Ugandan government proposes more tax on fuel
The Ugandan government intends to increase the tax per litre of petrol and diesel by USh100 in order to increase revenue in the next financial year, junior Finance minister David Bahati has said.
The proposed tax increases will raise the tax on petrol to USh1,450 per litre and USh1,130 per litre of diesel.
Appearing before the Finance Committee of Parliament on Friday, Mr Bahati said the arrangement will help the government raise an additional USh196b in the 2021/2022 financial year.
“The increase is not expected to cause significant increase on the pump prices.
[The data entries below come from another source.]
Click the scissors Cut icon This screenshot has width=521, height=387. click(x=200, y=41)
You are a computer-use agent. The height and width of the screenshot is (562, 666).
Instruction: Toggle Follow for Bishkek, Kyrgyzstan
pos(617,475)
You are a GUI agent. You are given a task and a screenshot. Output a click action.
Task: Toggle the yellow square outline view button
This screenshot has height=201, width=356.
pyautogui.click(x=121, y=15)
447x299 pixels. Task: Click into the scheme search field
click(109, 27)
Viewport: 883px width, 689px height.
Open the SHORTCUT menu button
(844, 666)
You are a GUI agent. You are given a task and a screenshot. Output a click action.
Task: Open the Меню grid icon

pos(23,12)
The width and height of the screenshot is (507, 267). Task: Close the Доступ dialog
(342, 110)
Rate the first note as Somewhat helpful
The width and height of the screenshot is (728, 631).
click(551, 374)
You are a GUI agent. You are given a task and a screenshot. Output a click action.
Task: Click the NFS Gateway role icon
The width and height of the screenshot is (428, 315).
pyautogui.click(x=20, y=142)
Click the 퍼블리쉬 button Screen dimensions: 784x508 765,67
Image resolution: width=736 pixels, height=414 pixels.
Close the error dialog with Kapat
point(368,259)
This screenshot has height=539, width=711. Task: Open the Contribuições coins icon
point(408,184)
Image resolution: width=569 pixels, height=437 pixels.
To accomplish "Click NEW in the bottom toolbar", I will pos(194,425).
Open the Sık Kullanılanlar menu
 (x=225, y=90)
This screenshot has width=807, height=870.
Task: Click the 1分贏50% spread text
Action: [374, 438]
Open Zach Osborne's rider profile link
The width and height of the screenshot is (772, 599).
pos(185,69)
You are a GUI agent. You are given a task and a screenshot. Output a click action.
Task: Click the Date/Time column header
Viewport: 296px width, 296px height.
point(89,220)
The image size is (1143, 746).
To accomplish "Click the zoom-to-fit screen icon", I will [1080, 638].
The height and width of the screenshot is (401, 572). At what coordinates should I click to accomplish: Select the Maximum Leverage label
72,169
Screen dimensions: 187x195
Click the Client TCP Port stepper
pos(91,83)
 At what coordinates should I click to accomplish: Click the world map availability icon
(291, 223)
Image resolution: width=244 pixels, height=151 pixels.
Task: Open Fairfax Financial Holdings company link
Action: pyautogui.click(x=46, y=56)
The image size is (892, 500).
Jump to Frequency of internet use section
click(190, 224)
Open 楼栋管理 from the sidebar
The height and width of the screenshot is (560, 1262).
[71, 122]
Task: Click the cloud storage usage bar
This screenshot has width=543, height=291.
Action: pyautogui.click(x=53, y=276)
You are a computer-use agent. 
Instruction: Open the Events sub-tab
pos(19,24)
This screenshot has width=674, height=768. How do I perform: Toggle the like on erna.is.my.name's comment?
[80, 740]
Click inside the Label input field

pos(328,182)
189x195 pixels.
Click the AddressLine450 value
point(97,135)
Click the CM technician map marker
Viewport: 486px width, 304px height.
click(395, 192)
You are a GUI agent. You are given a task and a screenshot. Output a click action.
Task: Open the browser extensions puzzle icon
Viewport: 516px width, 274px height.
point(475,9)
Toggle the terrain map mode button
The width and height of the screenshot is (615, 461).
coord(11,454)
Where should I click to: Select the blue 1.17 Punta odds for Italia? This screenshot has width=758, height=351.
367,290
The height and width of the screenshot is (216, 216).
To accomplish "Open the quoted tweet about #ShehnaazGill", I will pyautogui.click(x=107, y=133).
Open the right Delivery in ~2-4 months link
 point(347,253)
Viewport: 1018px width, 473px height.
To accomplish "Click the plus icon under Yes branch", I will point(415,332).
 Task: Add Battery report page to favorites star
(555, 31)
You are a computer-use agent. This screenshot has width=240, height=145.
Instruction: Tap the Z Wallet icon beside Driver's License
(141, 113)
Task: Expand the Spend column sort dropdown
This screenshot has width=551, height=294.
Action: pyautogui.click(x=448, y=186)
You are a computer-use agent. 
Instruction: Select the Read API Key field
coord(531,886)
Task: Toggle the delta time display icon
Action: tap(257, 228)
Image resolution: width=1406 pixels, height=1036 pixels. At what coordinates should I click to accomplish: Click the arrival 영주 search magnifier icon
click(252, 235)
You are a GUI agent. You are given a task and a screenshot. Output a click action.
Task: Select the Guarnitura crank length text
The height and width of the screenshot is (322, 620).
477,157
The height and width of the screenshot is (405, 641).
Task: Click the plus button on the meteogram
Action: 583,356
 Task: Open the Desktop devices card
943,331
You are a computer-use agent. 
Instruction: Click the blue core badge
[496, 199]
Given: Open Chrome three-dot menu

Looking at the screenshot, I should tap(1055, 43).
We estimate that an increase of USh10, per litre in excise duty will increase pump prices by only USh100, assuming the entire increase is passed on to the consumer and the exchange rate and international fuel prices remain constant,” he said.
Fuel prices in Kampala and other towns went up at least twice within a week over the past two weeks, with the price of a litre of petrol jumping from USh4,050 in some parts to USh4,150, while diesel’s price rose from USh3,630 to USh3,710.
Fuel dealers expect the prices to rise further owing to an increase in global crude oil prices that have since December 2020 risen from $49.99 (about USh181,000) to $65.41 (USh236,000) per barrel, as of last month.
Road licence fee
The proposed increase in fuel tax was presented as a compensation for the revenue that the government would have raised through the earlier proposed road licence fee, which has since been withdrawn.
In the tax measures tabled on April 1, the government had proposed to introduce an annual road licence fee of USh200,000 per motor vehicle and USh50,000 per motorcycle. This was expected to generate USh20.5 billion.
Mr Bahati said the government is yet to establish a system that would enable the smooth implementation of the tax.
The proposal was also based on the recommendation by the finance committee not to impose a direct tax to avoid compliance challenges
The government is looking to collect at least USh596 billion from 10 Tax (Amendment) Bills including the Traffic and Road Safety Act (Amendment) Bill, 2021, The Fish (Amendment) Bill 2021, The Stamp Duty (Amendment) Bill 2021, The External Trade (Amendment) Bill, 2021, and the Mining (Amendment) Bill, 2021.
In other proposed amendments, the government has dropped the $0.4 tax per kilo of wheat bran, maize bran and other by-products of the milling industry.
This will be compensated by a proposed USh100 excise duty per kilo of wheat, from which the government expects to generate Shs30 billion.
Mr Bahati said this will also propel the government’s policies on import substitution and value addition by promoting other sources of flour such as cassava and maize.
The government has also dropped the USh70,000 levy that it had proposed per kilo of fish maw. In its place, traders will now incur a 10 per cent tax on the total value of fish maw exported.
Importers of plastic products and local factories with no recycling facilities will also incur a 2.5 per cent tax.
On Thursday, the government presented a revised budget for the 2021/2022 financial year, with the overall figure rising from an earlier proposed USh41 trillion to USh44 trillion.